## About this task
Go through the entries below and tally each line holding the string "window". Return the number only.

## Supplied data
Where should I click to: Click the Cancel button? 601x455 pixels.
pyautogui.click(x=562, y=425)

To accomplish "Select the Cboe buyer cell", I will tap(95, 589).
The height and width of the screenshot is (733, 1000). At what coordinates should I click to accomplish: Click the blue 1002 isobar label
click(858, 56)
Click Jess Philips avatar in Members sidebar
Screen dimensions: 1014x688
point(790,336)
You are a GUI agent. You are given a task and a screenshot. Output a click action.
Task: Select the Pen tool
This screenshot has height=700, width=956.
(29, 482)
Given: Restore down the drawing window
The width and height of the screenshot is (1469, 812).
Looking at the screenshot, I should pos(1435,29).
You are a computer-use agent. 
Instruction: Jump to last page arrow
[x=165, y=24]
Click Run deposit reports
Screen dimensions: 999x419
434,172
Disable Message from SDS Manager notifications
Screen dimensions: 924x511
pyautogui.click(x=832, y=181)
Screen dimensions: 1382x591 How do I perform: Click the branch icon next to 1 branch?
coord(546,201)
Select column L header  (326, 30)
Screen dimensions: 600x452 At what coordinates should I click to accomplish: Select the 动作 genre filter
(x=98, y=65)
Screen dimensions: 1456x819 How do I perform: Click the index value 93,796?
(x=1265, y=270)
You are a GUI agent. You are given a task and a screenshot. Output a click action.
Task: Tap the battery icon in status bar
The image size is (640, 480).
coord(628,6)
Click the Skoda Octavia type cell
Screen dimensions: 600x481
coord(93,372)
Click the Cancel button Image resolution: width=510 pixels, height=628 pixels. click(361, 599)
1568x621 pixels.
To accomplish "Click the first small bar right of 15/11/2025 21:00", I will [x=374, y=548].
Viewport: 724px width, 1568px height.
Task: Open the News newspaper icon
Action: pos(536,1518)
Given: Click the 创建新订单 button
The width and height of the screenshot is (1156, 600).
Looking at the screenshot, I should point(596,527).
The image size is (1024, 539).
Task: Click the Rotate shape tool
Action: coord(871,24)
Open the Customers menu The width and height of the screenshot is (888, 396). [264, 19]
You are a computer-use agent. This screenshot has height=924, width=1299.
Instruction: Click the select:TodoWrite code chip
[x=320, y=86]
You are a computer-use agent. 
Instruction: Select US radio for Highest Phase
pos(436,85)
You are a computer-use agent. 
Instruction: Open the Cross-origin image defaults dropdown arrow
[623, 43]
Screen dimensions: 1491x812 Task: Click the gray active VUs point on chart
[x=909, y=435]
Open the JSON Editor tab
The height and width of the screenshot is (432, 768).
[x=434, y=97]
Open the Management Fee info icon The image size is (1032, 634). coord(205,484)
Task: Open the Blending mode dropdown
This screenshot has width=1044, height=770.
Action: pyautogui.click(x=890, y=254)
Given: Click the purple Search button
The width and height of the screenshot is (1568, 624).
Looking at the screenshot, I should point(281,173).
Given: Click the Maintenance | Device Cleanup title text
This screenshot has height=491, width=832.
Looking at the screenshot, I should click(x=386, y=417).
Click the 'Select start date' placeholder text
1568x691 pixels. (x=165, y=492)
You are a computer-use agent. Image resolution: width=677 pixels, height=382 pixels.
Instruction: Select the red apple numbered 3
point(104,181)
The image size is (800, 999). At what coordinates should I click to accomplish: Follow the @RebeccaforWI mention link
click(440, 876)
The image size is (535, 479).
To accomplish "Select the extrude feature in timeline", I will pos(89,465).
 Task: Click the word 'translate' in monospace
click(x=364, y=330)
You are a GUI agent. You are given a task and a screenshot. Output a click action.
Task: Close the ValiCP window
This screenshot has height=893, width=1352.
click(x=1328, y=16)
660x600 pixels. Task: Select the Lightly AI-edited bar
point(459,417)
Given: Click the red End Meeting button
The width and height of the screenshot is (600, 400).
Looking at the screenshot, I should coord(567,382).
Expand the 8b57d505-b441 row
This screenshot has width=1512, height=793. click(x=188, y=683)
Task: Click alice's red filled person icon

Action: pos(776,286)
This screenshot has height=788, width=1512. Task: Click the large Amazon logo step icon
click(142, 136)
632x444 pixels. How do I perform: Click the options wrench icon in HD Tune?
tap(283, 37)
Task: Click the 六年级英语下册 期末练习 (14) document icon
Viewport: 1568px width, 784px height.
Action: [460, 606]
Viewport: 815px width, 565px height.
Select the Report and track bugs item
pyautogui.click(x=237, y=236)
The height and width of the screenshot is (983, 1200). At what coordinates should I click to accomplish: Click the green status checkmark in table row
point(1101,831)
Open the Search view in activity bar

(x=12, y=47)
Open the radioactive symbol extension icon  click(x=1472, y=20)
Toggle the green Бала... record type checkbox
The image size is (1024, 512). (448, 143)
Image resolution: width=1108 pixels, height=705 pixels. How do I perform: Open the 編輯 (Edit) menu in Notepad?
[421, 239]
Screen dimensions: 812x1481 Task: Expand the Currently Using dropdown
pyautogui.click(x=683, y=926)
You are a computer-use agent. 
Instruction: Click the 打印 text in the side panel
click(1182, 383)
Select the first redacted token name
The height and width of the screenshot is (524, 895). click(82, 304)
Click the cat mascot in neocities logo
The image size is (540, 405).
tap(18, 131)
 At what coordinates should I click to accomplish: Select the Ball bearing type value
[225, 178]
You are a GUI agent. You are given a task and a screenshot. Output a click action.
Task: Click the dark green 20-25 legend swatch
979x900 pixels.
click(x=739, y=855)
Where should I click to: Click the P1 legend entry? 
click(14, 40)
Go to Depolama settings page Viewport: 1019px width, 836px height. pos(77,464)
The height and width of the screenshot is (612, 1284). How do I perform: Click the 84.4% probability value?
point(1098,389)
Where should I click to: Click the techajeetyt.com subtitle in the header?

## Reply to the task
2